2. LITERATURE REVIEW

   Over the last decades, the literature on the relationship between environment and productivity has increased considerably. A major drawback is that most studies in the field are either carried out in developed economies or at the aggregate level, whereas a very limited number of works look at developing countries and firms. The classic studies investigating the relationship between energy and productivity are Schurr et al. (1960); Schurr (1982), and Jorgenson (1984). All these focused on the United States' industrial sectors and showed a general inverse relationship between productivity and energy intensity. This inverse relationship was explained not solely on the basis of substitution of expensive energy for more expensive labor, but also with technical change. Later works called those claims into question (see Murillo-Zamorano, 2005, for a critical view on this issue). More recently, however, international organizations advocated for an "energy productivity bonus", that is, the "bonus wealth" created by annual energy intensity improvements (IEA, 2019; World Bank, 2020).

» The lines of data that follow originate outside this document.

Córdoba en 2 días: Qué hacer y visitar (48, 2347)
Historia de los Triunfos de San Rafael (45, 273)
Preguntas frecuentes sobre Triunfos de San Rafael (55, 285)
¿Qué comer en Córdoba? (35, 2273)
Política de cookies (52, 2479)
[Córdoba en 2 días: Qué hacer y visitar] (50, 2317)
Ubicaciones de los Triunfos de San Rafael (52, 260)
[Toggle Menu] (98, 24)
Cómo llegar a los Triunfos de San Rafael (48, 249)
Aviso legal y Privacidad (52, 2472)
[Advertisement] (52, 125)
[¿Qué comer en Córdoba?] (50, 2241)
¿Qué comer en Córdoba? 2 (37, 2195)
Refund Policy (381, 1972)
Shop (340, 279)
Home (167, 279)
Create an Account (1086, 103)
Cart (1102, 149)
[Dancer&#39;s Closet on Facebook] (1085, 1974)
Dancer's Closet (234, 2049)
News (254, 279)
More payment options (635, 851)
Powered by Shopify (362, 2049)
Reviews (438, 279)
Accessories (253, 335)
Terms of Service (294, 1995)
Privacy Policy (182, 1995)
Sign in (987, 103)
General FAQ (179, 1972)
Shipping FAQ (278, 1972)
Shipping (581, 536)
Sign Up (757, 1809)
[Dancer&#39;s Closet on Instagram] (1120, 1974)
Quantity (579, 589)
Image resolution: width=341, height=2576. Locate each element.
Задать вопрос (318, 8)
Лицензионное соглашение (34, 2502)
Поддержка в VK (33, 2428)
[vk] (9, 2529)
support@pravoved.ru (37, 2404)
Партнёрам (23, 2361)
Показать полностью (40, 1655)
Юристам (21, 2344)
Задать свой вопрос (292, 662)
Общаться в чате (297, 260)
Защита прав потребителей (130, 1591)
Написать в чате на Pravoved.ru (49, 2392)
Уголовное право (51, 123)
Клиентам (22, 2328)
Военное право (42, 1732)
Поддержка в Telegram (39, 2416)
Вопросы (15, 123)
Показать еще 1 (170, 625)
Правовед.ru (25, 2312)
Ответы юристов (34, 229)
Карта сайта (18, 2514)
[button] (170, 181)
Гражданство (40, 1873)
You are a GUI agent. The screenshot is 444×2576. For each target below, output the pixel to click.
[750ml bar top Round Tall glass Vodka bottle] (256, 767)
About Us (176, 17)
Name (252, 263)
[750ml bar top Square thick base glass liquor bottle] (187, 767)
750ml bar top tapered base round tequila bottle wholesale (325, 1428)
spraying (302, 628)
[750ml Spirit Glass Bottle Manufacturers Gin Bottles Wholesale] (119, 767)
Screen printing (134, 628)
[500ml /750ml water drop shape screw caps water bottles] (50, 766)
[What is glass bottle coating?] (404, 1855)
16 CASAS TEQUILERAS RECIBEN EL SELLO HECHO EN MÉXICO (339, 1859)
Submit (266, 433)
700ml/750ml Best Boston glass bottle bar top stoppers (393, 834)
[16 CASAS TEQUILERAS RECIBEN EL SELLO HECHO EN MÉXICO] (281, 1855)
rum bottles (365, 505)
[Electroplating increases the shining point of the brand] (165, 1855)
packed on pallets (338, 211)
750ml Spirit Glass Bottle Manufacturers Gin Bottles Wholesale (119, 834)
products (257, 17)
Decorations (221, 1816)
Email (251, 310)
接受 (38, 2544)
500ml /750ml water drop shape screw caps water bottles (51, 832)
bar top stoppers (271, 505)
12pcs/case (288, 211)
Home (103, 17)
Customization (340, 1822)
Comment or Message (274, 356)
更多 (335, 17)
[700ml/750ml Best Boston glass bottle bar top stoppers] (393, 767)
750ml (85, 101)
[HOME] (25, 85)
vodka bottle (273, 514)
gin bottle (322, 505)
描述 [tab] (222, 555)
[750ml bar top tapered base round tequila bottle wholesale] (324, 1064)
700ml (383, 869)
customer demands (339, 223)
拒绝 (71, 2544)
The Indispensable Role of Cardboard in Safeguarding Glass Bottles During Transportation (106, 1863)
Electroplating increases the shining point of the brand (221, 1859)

   The debate on the impact of energy efficiency on productivity at the firm level has mainly centered on the so-called "Porter hypothesis". Porter (1991) and Porter and van der Linde (1995) stated that more stringent but properly designed environmental regulations might create incentives for firms to innovate, increase efficiency, and subsequently enhance their performance. The literature differentiates between "weak" and "strong" versions of the Porter Hypothesis: the "weak" version states that environmental regulation may lead to innovation; the "strong" version adds that the regulation can improve firms' competitiveness and productivity (Jaffe and Palmer, 1997). Up to now, scholars have not reached relatively consistent conclusions on the empirical evidence of the "strong" version of the Porter Hypothesis. Some works concluded that environmental regulation policy has led to a reduction in productivity due to the higher costs that firms may face (Gray and Shadbegian, 1995, 2003; Becker, 2011; Dechezlepretre and Sato, 2014) or showed a negative and/or a not significant effect of environmental regulation on productivity growth (Cohen and Tubb, 2015; Kozluk and Zipperer, 2014; Hille and Mobius, 2019). Others highlighted the positive effects of this kind of regulation on productivity (Hamamoto, 2006; Yang et al., 2012; Jorge et al., 2015; Qiu et al., 2018). The discrepancy between these results is probably caused by the fact that these studies suffer from a lack of generality since they usually analyze very specific regulations or industries in a single country setting (Albrizio et al., 2017) as well as not having a uniform standard for measuring performance (Zeng et al., 2010).

   With regard to developing economies, most of the literature has focused on the relationship between the so-called "energy constraints" (6) and productivity. Of these studies, Hulten et al. (2006) showed that growth in electric generation capacity positively affected productivity growth in Indian manufacturing in the previous twenty-year period. Fernandes (2008)--using data from a survey of large manufacturing firms in Bangladesh--documented that power supply problems affect firms' productivity growth. Eifert et al. (2008) showed that energy constraints increase firms' indirect costs, partly explaining low firm productivity in Africa. Arnold et al. (2008), using a sample of manufacturing firms from ten Sub-Saharan African countries, investigated the relationship between firm productivity and access to electricity services. They found that energy reliability problems exert a significant negative effect on firms' productivity. Escribano et al. (2009) assessed the impact of energy infrastructure quality on the productivity of African manufacturing firms showing a strong negative effect. Drawing on Indian firm-level data, Abeberese (2013) analyzed the effect of infrastructure...